Psalm, 139:1-12 (13-16): Today’s Psalm is one of the most beautiful psalms in the Bible. Psychologists tell us that each person has four dimensions of their personality: what the person and everyone else knows about that person, what the person knows about themselves that no one else knows, what others know about the person that they do not know about themselves, and what neither the person nor others know about the person. This psalm tells us that God knows ALL about us, nothing is hidden from Him. Notice the comfort and joy the psalmist has in knowing that God knows him like no other, that the psalmist is always in the presence of the Lord. Let us be comforted with the truth that God knows us better than anyone, that He loves us in Jesus, and that He is with us every moment of every day.
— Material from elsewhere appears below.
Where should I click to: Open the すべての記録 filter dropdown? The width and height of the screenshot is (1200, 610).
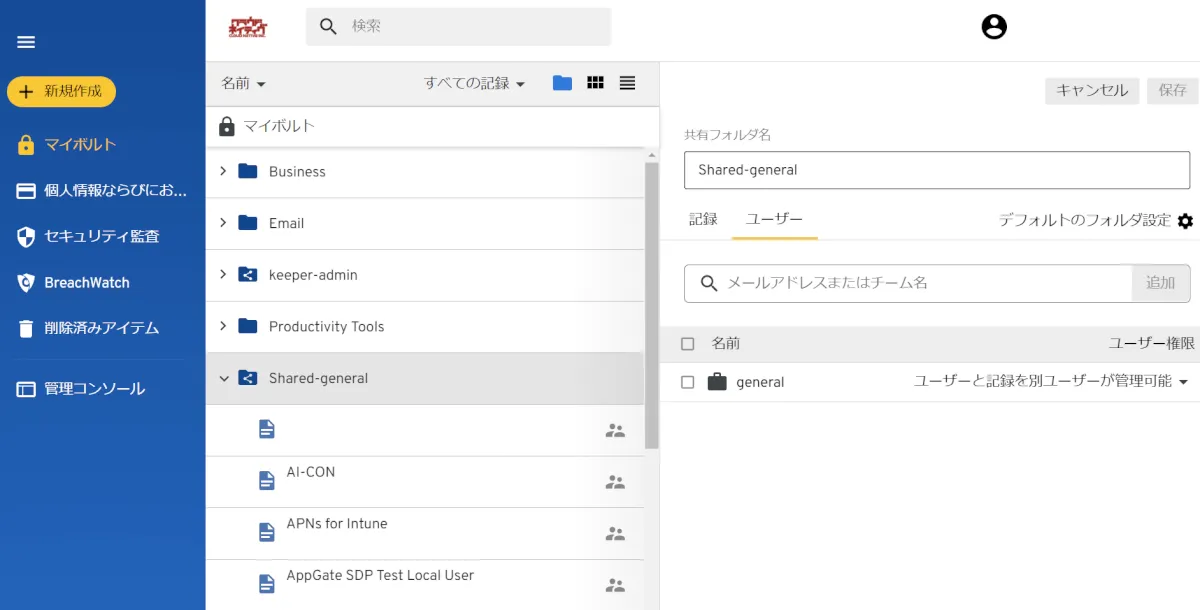tap(474, 84)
Acts 2: 1-21: The Second Reading is the account of the coming of the Holy Spirit on the Day of Pentecost. Notice that when the Holy Spirit came, things happened! There was the sound of a mighty wind (wind, breath, spirit are translations of the same word in both Hebrew (ruah), and Greek (pneuma)). There was visual evidence – tongues as of fire over each one. And they began to speak; later we are told they proclaimed the mighty deeds of God. When the Holy Spirit comes there is sound – proclamation of God’s mighty deeds, and visual evidence – the people of God doing His actions in the world. In Baptism we have been filled with God’s Holy Spirit, let the Spirit be shown forth in our words and actions.
John 15: 26-27; 16:4b-15: On the night before His crucifixion, Jesus prepared His disciples for the events of the next few days, and for the rest of their lives. In today’s Gospel, Jesus promises to send the Holy Spirit. Notice the work of the Holy Spirit, and the work of the followers of Jesus, to bear witness to Jesus. Are you doing Holy Spirit work? Do you bear witness to Jesus by words and actions?
Notice that the work of the Holy Spirit is to point to Jesus and all people’s need of Him as Lord and Savior. Let us be used by the Holy Spirit in pointing to Jesus.